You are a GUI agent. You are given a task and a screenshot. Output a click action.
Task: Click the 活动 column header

* * *

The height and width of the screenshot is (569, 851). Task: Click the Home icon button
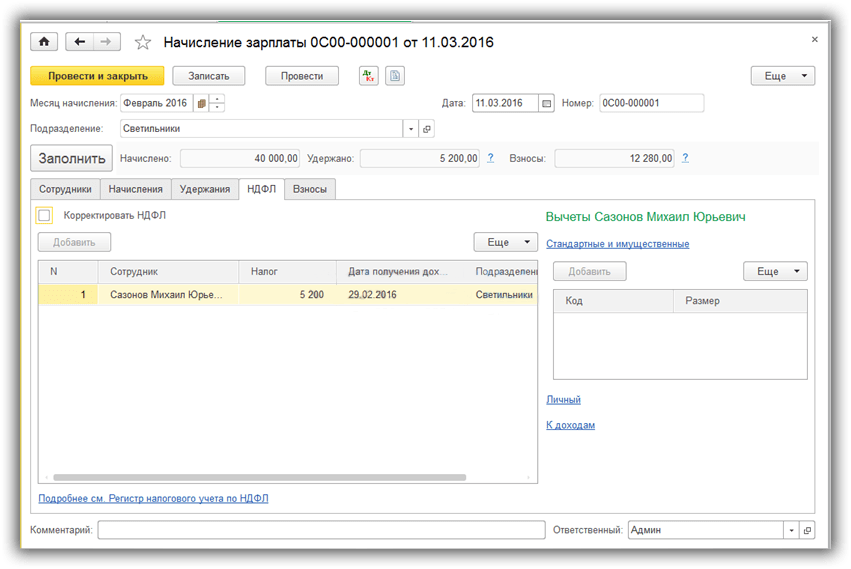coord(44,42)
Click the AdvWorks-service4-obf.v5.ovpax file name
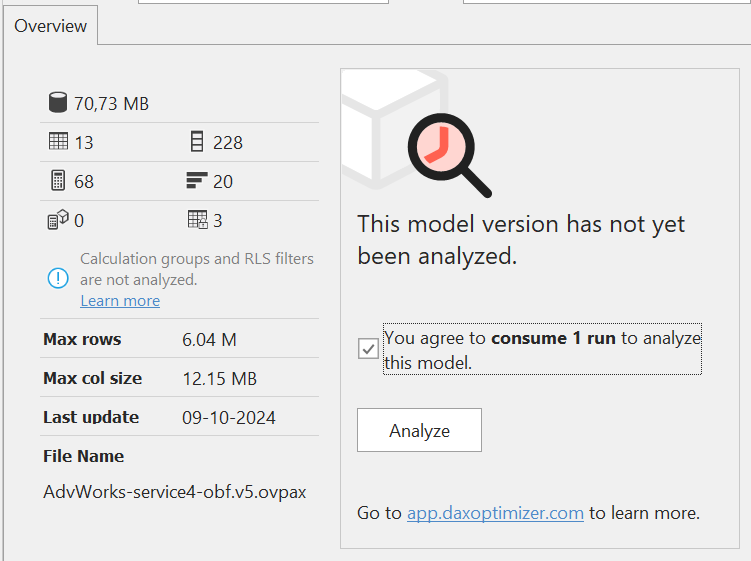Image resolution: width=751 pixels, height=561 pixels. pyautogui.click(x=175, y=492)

● GIVEN REQUEST
Pull out the items word for word, starting at the line that contains "Click the AdvWorks-service4-obf.v5.ovpax" and ending with the line that contains "Image resolution: width=751". Leave the pictures out.

● SOLVED PROBLEM
Click the AdvWorks-service4-obf.v5.ovpax file name
Image resolution: width=751 pixels, height=561 pixels. pyautogui.click(x=175, y=492)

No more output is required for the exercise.